At this point you can guess one of the questions I ask those in my seminar. “How do we stay emotionally present when things get tense and we feel out of control?”  Well, what did Jesus do? With a woman wiping lotion from his feet with her hair, and with all eyes in the room on him, Jesus stood and asked the host if he could speak.

The host gave Jesus the floor. With the woman next to him, Jesus told the guests this parable. A certain money lender had two debtors. One owed a debt of nearly two years wages, while the other owed a debt of two months wages.  The moneylender unexpectedly forgave the debt of both debtors.

Looking at his host, Jesus asked which of the two would love the moneylender more. “The one, I suppose, for whom he cancelled the larger debt,” answered Simon the Pharisee.

“That’s right,” Jesus said. Then turning to the woman Jesus said the woman’s debts were significant.  And yet, he said her behavior toward him was prompted solely by deep love and profound repentance.  Turning to Simon, Jesus pointed out that Simon had not given him any of the customary Palestinian greetings when Jesus arrived for the party. The contrast between the woman’s actions and the host’s inhospitality was not lost on any in the room.

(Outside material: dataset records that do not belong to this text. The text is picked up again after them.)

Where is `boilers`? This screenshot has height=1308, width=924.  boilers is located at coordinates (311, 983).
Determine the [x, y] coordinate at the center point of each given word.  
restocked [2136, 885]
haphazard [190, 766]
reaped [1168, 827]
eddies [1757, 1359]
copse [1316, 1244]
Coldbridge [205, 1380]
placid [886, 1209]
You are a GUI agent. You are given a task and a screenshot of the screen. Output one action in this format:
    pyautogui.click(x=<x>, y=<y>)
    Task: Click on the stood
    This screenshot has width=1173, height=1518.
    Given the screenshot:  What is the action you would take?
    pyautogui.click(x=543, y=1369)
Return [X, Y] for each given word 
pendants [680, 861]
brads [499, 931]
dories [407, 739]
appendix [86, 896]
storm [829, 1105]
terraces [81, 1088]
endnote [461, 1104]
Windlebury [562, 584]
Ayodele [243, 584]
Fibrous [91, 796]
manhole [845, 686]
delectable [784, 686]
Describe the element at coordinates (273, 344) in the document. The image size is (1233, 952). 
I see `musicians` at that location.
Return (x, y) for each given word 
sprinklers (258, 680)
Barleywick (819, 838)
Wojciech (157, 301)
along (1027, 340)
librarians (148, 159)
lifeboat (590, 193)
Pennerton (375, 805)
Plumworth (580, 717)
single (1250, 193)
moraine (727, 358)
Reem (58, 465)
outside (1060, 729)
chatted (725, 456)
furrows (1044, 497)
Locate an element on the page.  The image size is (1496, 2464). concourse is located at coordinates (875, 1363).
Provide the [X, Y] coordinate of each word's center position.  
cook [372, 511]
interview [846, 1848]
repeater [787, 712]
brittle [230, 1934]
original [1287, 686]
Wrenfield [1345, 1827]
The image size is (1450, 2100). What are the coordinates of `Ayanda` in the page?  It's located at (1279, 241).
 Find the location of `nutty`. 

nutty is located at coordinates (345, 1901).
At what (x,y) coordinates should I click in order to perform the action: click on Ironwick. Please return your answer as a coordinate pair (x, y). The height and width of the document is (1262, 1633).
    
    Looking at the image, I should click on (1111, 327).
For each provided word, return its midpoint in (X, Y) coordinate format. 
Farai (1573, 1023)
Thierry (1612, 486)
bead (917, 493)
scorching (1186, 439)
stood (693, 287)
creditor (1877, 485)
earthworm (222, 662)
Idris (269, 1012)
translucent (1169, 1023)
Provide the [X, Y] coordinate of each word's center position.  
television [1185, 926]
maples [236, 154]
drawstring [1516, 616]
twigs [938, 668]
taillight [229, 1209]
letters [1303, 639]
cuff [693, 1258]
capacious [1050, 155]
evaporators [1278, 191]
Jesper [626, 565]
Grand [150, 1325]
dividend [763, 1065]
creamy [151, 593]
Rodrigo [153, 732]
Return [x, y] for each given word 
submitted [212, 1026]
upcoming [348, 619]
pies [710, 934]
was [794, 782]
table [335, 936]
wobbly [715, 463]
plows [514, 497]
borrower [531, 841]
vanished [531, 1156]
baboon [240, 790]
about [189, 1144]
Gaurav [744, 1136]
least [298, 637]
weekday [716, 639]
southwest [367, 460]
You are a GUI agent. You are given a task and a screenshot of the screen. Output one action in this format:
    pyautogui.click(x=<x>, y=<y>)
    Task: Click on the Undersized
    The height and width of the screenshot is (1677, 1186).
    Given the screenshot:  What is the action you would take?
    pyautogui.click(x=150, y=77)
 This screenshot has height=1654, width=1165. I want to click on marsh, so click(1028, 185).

Now let’s be honest. At any given moment in most of our social interactions, we all have many emotions coursing through us – all at the same time! We are happy and sad and angry and ashamed and embarrassed and who knows what else. Though we want to stay calm, speaking the truth with love in stressful predicaments, our emotions get us all jumbled. Sometimes we respond way too defensively. Other times we deny our emotions all together, naively thinking if we sweep emotions under the carpet we’ll be done with them.

We all get caught off guard, just like Jesus did. That’s when we most need to be emotionally present, staying in the ring and remembering that Jesus stayed present and engaged when abruptly overwhelmed by a desperate woman.

Even though his courage made all the guests in the room harrumph with derision, Jesus stayed engaged, standing up for a woman who crashed the party. When we are emotionally present, we have the best chance of doing the right thing, of courageously loving ourselves and others, even when we may have to pay the price of not being liked.